I’ve been adding support for rotation for an app recently and it has been a pain. One thing I’m finding that’s fairly consistently annoying is that one of my views shifts up by about 50 pixels or so everytime I rotate between my landscape and portrait mode.
My landscape mode is not actually the same view controller; I push a viewcontroller when I rotate. However, when I rotate back, I have to reset the portrait’s view.bounds or else my view ends up shifting upwards.
So in my rotation code, I have to do this:
-(void)didRotateFromInterfaceOrientation:(UIInterfaceOrientation)fromInterfaceOrientation {
UIInterfaceOrientation toOrientation = self.interfaceOrientation;
if ( self.tabBarController.view.subviews.count >= 2 )
{
if(toOrientation == UIInterfaceOrientationPortrait)
{
self.tabBarController.tabBar.hidden = NO;
self.navigationController.navigationBar.hidden = NO;
CGFloat height = [[UIScreen mainScreen] bounds].size.height;
CGFloat width = [[UIScreen mainScreen] bounds].size.width;
self.view.bounds = CGRectMake(0, -55, width, height);
}
}
}
Surely this can’t be right. In my app, there is a navbar and the standard status bar (batt life, reception, etc) occupying the top of my app. But…it seems like my view is slipping too upwards unless I set the y coordinate origin to be negative (which makes no sense!).
What’s happening?
In my app, I hide the tabbar and navbar when I go to landscape mode. The statements to make the bars hidden are written into the portrait view’s viewcontroller’s code.

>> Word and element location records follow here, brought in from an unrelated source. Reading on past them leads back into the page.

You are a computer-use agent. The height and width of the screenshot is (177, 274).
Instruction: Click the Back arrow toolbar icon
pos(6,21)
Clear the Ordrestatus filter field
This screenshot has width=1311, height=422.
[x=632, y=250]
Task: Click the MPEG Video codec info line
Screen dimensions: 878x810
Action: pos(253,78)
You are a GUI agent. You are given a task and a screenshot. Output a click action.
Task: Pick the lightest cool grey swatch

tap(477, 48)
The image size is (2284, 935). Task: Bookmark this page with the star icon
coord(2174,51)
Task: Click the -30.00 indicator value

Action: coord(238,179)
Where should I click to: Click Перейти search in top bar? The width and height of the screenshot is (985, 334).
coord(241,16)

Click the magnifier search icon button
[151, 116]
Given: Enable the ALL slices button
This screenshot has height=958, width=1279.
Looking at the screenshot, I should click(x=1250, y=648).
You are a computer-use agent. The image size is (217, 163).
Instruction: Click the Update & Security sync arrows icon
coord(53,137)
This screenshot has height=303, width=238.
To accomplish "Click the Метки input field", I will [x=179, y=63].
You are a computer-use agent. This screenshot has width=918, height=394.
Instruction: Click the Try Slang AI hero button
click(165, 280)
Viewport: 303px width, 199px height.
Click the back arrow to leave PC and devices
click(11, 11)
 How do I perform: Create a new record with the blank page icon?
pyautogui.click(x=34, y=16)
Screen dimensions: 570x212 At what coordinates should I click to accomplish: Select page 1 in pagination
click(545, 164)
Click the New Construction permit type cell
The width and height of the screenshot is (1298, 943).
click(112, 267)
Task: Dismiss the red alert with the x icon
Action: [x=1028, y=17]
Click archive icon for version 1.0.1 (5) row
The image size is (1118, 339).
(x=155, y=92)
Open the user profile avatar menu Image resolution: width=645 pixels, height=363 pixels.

When I transition back from landscape mode to portrait mode, the landscape viewcontroller gets popped and I get the weird shifted views. Turns out this was caused by the order in which the tab/nav bar un-hiding statements.
My tab/nav bar un-hiding statements were in the portrait viewcontroller, so they were called too late. After moving the tab/nav un-hiding statements to the rotation code in the landscape viewcontroller (rather than the portrait’s viewcontroller), my problem disappeared.